If that output is malformed, too thin, or obviously noisy, it retries with gemini-3-flash-preview.
For Gemini 3 models, the helper forces minimal thinking so output budget goes to the transcript instead of hidden reasoning.
Override with:
VIDEO_TRANSCRIPTS_MODEL=gemini-3-flash-preview bash .agents/skills/video-transcripts/scripts/generate_video_transcript.sh ...
Or:
bash .agents/skills/video-transcripts/scripts/generate_video_transcript.sh ... \
--model gemini-2.5-flash
Notes
- The helper accepts a local file path or remote URL.
- For
uploads.linear.app URLs, it first tries LINEAR_COOKIE_HEADER, then LINEAR_COOKIES_DB, then falls back to the local Linear desktop cookie store at ~/Library/Application Support/Linear/Cookies.

## EXERCISE DATA
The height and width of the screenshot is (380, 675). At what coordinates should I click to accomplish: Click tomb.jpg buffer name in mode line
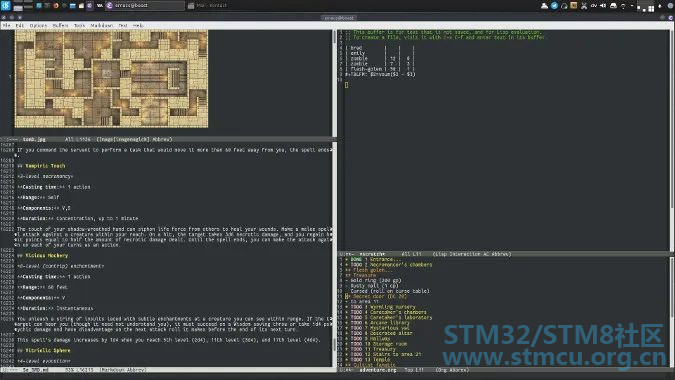(34, 139)
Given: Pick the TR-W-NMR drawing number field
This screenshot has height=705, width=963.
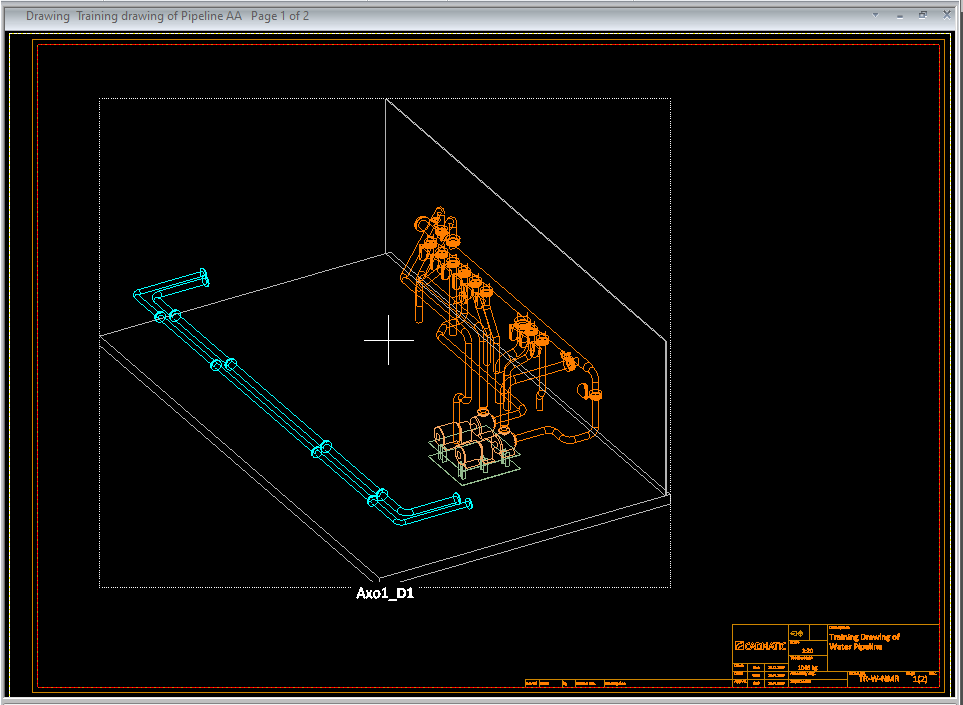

## WHAT YOU WILL DO
**a)** Answer these from the video transcript helper notes, one line each:
(i) Which model does the helper retry with when its output is malformed, too thin, or obviously noisy?
(ii) What does the helper force for Gemini 3 models?
(iii) What two kinds of input does the helper accept?
**b)** Quote the video transcript helper notes from "If that output" up to and including "at ~/Library/Application Support/Linear/Cookies.".
**c)** Write what comes next in the notes on the video transcript helper, starting after their final sentence.

## OUTPUTS IN ORDER
**a)**
(i) gemini-3-flash-preview
(ii) Minimal thinking
(iii) A local file path or a remote URL

**b)**
If that output is malformed, too thin, or obviously noisy, it retries with gemini-3-flash-preview.
For Gemini 3 models, the helper forces minimal thinking so output budget goes to the transcript instead of hidden reasoning.
Override with:
VIDEO_TRANSCRIPTS_MODEL=gemini-3-flash-preview bash .agents/skills/video-transcripts/scripts/generate_video_transcript.sh ...
Or:
bash .agents/skills/video-transcripts/scripts/generate_video_transcript.sh ... \
--model gemini-2.5-flash
Notes
- The helper accepts a local file path or remote URL.
- For
uploads.linear.app URLs, it first tries LINEAR_COOKIE_HEADER, then LINEAR_COOKIES_DB, then falls back to the local Linear desktop cookie store at ~/Library/Application Support/Linear/Cookies.

**c)**
- For GitHub asset URLs, it first tries
GITHUB_TOKEN, then GH_TOKEN, then gh auth token, then falls back to an unauthenticated download.
- It looks for
GEMINI_API_KEY, then GOOGLE_API_KEY.
- If neither is set, it tries
~/.bash_profile before failing.
- Use
--debug-dir <dir> when you want request and response artifacts saved.
- Quality gate rejects obvious low-signal transcripts such as repeated partial typing runs and falls back automatically.